>>>>
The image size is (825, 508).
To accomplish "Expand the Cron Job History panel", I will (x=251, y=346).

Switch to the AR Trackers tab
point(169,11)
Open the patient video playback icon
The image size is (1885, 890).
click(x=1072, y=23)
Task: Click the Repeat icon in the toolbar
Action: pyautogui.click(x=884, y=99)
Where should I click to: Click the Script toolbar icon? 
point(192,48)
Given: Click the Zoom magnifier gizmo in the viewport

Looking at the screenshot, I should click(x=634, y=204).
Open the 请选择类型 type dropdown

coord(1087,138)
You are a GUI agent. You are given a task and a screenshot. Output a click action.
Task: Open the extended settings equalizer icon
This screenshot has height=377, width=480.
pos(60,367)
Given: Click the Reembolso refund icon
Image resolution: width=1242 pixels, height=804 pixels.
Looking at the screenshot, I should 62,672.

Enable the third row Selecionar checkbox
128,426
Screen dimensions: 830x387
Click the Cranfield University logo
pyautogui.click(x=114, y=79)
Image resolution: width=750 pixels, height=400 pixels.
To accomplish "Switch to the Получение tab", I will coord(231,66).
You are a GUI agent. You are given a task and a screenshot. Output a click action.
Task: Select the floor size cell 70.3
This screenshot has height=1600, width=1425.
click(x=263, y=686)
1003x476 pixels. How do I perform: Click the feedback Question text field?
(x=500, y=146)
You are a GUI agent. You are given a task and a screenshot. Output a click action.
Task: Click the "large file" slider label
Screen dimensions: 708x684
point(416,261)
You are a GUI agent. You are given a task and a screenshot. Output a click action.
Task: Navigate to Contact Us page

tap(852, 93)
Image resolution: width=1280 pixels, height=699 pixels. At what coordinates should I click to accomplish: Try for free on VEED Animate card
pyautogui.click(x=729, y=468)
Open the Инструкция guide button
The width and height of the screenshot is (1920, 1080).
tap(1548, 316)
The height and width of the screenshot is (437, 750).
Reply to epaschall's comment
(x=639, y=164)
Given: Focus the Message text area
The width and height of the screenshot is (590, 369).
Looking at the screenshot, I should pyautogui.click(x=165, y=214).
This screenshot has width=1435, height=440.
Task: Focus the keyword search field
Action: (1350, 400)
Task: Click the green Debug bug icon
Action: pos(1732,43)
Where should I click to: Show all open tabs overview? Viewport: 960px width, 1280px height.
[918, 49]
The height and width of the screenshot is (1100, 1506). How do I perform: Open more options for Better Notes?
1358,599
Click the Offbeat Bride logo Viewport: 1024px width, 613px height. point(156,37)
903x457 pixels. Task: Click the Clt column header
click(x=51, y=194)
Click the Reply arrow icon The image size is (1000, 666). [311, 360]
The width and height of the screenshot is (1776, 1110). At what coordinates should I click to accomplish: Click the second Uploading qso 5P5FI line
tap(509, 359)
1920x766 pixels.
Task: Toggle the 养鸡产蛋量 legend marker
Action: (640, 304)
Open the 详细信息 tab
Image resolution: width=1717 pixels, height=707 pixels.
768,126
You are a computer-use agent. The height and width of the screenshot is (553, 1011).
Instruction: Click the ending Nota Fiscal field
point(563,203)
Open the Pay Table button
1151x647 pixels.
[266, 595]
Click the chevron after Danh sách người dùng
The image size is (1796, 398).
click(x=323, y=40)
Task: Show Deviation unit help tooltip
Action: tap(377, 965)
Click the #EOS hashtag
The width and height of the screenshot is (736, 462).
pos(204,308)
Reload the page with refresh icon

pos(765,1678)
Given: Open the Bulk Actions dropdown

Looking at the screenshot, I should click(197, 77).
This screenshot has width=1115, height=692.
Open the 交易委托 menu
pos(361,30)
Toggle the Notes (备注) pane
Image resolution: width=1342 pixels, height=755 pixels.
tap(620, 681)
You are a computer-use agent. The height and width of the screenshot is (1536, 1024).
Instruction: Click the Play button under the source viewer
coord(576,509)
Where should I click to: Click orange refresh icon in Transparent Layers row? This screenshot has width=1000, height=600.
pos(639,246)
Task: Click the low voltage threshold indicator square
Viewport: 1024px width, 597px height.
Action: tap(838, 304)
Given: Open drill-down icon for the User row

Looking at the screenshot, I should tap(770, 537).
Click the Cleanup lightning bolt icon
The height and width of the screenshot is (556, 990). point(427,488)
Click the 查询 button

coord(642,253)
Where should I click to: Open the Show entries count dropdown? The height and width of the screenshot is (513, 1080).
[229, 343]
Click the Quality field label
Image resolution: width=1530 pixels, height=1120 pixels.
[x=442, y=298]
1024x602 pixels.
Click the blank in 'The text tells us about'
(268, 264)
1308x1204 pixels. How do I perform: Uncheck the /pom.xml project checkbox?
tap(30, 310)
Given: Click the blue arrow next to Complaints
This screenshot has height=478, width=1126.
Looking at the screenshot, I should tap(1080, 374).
<<<<
*Assignment:* Word for word, copy out all the data given above.

*Response to this exercise:*
The image size is (825, 508).
To accomplish "Expand the Cron Job History panel", I will (x=251, y=346).

Switch to the AR Trackers tab
point(169,11)
Open the patient video playback icon
The image size is (1885, 890).
click(x=1072, y=23)
Task: Click the Repeat icon in the toolbar
Action: pyautogui.click(x=884, y=99)
Where should I click to: Click the Script toolbar icon? 
point(192,48)
Given: Click the Zoom magnifier gizmo in the viewport

Looking at the screenshot, I should click(x=634, y=204).
Open the 请选择类型 type dropdown

coord(1087,138)
You are a GUI agent. You are given a task and a screenshot. Output a click action.
Task: Open the extended settings equalizer icon
This screenshot has height=377, width=480.
pos(60,367)
Given: Click the Reembolso refund icon
Image resolution: width=1242 pixels, height=804 pixels.
Looking at the screenshot, I should 62,672.

Enable the third row Selecionar checkbox
128,426
Screen dimensions: 830x387
Click the Cranfield University logo
pyautogui.click(x=114, y=79)
Image resolution: width=750 pixels, height=400 pixels.
To accomplish "Switch to the Получение tab", I will coord(231,66).
You are a GUI agent. You are given a task and a screenshot. Output a click action.
Task: Select the floor size cell 70.3
This screenshot has height=1600, width=1425.
click(x=263, y=686)
1003x476 pixels. How do I perform: Click the feedback Question text field?
(x=500, y=146)
You are a GUI agent. You are given a task and a screenshot. Output a click action.
Task: Click the "large file" slider label
Screen dimensions: 708x684
point(416,261)
You are a GUI agent. You are given a task and a screenshot. Output a click action.
Task: Navigate to Contact Us page

tap(852, 93)
Image resolution: width=1280 pixels, height=699 pixels. At what coordinates should I click to accomplish: Try for free on VEED Animate card
pyautogui.click(x=729, y=468)
Open the Инструкция guide button
The width and height of the screenshot is (1920, 1080).
tap(1548, 316)
The height and width of the screenshot is (437, 750).
Reply to epaschall's comment
(x=639, y=164)
Given: Focus the Message text area
The width and height of the screenshot is (590, 369).
Looking at the screenshot, I should pyautogui.click(x=165, y=214).
This screenshot has width=1435, height=440.
Task: Focus the keyword search field
Action: (1350, 400)
Task: Click the green Debug bug icon
Action: pos(1732,43)
Where should I click to: Show all open tabs overview? Viewport: 960px width, 1280px height.
[918, 49]
The height and width of the screenshot is (1100, 1506). How do I perform: Open more options for Better Notes?
1358,599
Click the Offbeat Bride logo Viewport: 1024px width, 613px height. point(156,37)
903x457 pixels. Task: Click the Clt column header
click(x=51, y=194)
Click the Reply arrow icon The image size is (1000, 666). [311, 360]
The width and height of the screenshot is (1776, 1110). At what coordinates should I click to accomplish: Click the second Uploading qso 5P5FI line
tap(509, 359)
1920x766 pixels.
Task: Toggle the 养鸡产蛋量 legend marker
Action: (640, 304)
Open the 详细信息 tab
Image resolution: width=1717 pixels, height=707 pixels.
768,126
You are a computer-use agent. The height and width of the screenshot is (553, 1011).
Instruction: Click the ending Nota Fiscal field
point(563,203)
Open the Pay Table button
1151x647 pixels.
[266, 595]
Click the chevron after Danh sách người dùng
The image size is (1796, 398).
click(x=323, y=40)
Task: Show Deviation unit help tooltip
Action: tap(377, 965)
Click the #EOS hashtag
The width and height of the screenshot is (736, 462).
pos(204,308)
Reload the page with refresh icon

pos(765,1678)
Given: Open the Bulk Actions dropdown

Looking at the screenshot, I should click(197, 77).
This screenshot has width=1115, height=692.
Open the 交易委托 menu
pos(361,30)
Toggle the Notes (备注) pane
Image resolution: width=1342 pixels, height=755 pixels.
tap(620, 681)
You are a computer-use agent. The height and width of the screenshot is (1536, 1024).
Instruction: Click the Play button under the source viewer
coord(576,509)
Where should I click to: Click orange refresh icon in Transparent Layers row? This screenshot has width=1000, height=600.
pos(639,246)
Task: Click the low voltage threshold indicator square
Viewport: 1024px width, 597px height.
Action: tap(838, 304)
Given: Open drill-down icon for the User row

Looking at the screenshot, I should tap(770, 537).
Click the Cleanup lightning bolt icon
The height and width of the screenshot is (556, 990). point(427,488)
Click the 查询 button

coord(642,253)
Where should I click to: Open the Show entries count dropdown? The height and width of the screenshot is (513, 1080).
[229, 343]
Click the Quality field label
Image resolution: width=1530 pixels, height=1120 pixels.
[x=442, y=298]
1024x602 pixels.
Click the blank in 'The text tells us about'
(268, 264)
1308x1204 pixels. How do I perform: Uncheck the /pom.xml project checkbox?
tap(30, 310)
Given: Click the blue arrow next to Complaints
This screenshot has height=478, width=1126.
Looking at the screenshot, I should tap(1080, 374).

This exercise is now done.